Report each line of the entries that contains the word "track", copied in full.

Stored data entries

=== Begin Enclosure ===

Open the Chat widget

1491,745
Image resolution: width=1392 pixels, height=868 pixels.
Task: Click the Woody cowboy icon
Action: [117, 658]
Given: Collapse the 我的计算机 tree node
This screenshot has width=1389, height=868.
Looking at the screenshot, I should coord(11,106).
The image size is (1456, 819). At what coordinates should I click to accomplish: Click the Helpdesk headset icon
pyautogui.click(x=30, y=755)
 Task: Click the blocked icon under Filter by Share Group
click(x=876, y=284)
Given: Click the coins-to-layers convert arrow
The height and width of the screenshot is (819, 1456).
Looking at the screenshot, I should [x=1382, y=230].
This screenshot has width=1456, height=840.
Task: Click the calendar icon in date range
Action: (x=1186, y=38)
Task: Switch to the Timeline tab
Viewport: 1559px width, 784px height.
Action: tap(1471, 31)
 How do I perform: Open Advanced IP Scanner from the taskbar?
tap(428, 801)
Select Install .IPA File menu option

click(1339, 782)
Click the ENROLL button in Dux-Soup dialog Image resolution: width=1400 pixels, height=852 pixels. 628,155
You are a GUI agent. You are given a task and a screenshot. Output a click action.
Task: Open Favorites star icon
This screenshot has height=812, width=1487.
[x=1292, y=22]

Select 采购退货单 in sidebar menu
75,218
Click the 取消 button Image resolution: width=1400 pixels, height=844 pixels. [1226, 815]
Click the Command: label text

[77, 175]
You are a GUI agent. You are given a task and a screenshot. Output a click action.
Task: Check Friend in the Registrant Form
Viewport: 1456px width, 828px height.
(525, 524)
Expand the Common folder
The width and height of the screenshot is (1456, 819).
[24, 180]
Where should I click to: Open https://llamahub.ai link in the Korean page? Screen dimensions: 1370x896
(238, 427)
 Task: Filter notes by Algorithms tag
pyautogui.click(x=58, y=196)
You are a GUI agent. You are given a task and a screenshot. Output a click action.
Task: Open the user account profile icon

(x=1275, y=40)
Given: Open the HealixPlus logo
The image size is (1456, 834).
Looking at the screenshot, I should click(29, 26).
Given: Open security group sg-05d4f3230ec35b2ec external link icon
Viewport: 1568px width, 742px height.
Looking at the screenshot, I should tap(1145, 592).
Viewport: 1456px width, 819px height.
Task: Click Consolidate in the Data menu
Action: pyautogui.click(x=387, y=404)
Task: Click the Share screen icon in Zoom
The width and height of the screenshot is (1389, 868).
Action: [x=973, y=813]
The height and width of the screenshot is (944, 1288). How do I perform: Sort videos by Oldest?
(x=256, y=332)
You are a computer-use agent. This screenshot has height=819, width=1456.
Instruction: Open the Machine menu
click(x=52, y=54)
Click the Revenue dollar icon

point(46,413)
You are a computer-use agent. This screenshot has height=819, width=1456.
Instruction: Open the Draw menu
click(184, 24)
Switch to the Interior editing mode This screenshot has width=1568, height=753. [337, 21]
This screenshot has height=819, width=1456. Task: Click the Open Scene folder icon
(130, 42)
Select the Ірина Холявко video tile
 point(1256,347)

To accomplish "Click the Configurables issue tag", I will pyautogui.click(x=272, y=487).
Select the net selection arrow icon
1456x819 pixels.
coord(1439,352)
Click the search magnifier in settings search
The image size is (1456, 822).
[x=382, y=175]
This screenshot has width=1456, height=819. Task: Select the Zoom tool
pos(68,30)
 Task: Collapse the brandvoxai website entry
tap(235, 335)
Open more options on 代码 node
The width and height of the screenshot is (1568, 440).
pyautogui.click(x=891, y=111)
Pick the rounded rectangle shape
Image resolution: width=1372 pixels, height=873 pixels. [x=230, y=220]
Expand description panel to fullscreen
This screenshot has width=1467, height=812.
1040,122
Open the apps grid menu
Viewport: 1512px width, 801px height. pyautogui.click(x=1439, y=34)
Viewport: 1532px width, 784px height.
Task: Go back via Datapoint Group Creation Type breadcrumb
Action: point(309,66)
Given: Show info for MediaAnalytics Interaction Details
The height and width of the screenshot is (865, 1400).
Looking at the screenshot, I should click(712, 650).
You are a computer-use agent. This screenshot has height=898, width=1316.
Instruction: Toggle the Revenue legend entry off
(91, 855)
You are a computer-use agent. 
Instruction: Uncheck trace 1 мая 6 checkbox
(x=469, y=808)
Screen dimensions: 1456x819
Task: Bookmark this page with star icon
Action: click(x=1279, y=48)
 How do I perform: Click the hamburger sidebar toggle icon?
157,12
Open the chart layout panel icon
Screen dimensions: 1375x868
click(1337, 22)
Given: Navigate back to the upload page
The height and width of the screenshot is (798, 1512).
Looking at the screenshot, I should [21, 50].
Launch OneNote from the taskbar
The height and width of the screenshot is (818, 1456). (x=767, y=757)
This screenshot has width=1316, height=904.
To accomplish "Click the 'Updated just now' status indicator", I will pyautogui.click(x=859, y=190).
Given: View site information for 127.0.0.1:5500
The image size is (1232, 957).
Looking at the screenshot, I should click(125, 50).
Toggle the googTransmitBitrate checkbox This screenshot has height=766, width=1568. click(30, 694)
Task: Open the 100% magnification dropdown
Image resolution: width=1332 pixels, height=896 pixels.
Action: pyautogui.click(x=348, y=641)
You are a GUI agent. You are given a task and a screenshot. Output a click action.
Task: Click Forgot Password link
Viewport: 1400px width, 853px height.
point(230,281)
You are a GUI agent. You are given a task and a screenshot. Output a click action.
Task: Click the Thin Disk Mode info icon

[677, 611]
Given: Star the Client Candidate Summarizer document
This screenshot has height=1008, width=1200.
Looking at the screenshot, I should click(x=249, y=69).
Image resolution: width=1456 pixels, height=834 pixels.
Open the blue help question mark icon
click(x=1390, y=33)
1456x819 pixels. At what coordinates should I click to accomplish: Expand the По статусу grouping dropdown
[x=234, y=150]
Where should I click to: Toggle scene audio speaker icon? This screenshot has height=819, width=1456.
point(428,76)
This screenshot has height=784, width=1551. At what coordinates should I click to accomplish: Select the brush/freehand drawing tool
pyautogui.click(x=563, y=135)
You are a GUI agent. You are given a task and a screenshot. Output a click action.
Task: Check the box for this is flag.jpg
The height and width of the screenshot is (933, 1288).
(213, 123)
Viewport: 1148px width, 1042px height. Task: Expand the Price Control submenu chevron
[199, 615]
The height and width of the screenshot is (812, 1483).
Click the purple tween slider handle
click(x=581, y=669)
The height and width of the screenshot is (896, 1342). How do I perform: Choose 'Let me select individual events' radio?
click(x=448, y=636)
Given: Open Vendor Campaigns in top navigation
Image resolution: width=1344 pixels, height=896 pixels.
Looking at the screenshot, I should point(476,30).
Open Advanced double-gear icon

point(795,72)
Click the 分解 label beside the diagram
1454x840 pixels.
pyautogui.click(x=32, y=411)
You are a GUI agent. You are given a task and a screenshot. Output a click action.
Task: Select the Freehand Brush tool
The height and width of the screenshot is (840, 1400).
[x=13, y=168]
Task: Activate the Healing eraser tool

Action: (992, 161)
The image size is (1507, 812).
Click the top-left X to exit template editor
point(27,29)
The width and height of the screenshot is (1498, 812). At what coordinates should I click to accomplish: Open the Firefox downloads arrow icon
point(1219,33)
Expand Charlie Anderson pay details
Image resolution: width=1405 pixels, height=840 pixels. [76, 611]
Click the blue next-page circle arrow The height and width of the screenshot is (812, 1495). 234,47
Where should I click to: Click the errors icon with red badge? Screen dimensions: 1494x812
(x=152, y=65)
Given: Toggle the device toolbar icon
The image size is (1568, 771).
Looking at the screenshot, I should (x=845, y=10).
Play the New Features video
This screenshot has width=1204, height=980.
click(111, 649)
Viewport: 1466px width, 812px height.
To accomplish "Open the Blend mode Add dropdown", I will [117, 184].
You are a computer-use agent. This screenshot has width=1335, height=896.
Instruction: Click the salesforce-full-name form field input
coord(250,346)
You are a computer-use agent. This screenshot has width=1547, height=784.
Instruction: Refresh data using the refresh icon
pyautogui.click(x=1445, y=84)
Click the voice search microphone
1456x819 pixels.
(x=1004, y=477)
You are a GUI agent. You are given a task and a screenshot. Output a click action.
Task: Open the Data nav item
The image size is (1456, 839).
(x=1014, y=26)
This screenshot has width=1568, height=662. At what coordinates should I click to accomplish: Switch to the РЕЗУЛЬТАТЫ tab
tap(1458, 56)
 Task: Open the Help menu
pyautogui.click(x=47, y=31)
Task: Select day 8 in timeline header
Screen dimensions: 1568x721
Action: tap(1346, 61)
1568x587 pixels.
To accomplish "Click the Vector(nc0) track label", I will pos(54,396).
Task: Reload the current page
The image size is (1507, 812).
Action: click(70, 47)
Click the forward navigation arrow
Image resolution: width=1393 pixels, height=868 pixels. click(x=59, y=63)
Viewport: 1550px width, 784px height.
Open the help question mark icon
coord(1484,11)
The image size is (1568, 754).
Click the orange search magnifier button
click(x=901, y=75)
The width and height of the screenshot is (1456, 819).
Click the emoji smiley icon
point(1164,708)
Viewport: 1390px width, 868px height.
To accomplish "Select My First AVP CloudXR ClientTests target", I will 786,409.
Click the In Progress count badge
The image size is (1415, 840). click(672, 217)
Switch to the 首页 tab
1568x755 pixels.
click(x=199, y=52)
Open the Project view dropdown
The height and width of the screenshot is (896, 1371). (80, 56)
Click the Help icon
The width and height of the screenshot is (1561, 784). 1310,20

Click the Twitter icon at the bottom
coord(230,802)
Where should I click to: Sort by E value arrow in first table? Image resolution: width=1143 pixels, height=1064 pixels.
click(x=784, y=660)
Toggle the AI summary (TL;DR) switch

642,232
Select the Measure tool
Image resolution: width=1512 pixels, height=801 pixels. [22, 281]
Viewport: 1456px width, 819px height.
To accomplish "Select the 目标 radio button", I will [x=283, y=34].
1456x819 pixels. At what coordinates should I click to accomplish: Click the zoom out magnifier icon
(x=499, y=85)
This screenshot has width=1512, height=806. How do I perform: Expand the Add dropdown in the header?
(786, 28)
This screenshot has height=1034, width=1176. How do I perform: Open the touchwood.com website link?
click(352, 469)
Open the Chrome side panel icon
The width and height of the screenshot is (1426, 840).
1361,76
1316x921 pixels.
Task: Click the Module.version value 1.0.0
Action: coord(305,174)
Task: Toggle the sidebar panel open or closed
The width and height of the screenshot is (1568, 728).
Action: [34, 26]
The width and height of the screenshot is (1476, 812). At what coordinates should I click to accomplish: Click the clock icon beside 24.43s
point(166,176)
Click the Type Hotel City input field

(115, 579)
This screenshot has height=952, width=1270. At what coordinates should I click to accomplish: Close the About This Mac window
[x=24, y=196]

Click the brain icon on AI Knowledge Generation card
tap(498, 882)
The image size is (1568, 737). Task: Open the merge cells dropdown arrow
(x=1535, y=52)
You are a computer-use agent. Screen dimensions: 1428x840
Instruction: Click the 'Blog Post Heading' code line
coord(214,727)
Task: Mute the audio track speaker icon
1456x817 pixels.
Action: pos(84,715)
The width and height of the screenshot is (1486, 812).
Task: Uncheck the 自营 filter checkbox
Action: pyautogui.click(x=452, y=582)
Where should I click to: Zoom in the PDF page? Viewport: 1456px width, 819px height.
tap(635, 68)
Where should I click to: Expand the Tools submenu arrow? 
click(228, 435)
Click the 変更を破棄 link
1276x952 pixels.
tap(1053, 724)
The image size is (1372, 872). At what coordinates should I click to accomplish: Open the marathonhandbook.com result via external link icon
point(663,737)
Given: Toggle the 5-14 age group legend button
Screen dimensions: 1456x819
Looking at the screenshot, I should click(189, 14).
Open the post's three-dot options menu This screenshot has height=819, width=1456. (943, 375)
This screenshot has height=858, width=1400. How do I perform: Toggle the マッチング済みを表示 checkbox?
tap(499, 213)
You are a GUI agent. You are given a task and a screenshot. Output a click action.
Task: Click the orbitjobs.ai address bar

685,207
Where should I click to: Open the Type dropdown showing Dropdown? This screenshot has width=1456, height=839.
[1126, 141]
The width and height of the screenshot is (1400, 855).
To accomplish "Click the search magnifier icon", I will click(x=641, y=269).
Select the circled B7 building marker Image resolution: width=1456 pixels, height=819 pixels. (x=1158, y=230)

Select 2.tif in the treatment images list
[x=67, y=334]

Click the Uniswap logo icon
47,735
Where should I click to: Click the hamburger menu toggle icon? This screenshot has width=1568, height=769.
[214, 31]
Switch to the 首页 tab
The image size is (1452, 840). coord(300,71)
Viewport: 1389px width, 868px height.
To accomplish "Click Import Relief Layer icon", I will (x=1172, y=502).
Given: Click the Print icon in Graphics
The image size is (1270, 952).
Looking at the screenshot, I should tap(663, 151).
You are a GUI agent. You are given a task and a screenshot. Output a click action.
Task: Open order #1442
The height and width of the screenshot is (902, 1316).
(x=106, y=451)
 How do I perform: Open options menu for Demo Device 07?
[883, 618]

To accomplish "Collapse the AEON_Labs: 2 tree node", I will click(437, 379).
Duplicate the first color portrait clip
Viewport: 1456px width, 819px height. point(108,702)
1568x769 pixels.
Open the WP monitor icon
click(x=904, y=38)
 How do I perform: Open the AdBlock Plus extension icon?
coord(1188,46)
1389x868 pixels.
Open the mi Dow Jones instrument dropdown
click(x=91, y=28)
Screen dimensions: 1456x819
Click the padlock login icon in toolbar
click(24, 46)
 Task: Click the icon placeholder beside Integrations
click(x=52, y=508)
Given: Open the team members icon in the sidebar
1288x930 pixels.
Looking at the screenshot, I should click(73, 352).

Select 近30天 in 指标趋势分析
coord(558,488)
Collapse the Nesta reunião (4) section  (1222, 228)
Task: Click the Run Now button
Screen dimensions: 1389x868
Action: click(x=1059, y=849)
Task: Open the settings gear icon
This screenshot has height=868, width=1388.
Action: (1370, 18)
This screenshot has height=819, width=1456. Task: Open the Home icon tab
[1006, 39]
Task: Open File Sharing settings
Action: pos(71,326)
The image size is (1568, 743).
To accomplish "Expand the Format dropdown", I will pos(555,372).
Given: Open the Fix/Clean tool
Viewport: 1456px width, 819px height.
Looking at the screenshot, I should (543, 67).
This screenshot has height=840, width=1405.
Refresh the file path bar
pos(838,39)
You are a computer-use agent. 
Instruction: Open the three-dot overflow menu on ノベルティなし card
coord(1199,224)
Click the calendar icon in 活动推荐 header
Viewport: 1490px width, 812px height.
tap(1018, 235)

=== End Enclosure ===

(Your response):
To accomplish "Click the Vector(nc0) track label", I will pos(54,396).
Task: Mute the audio track speaker icon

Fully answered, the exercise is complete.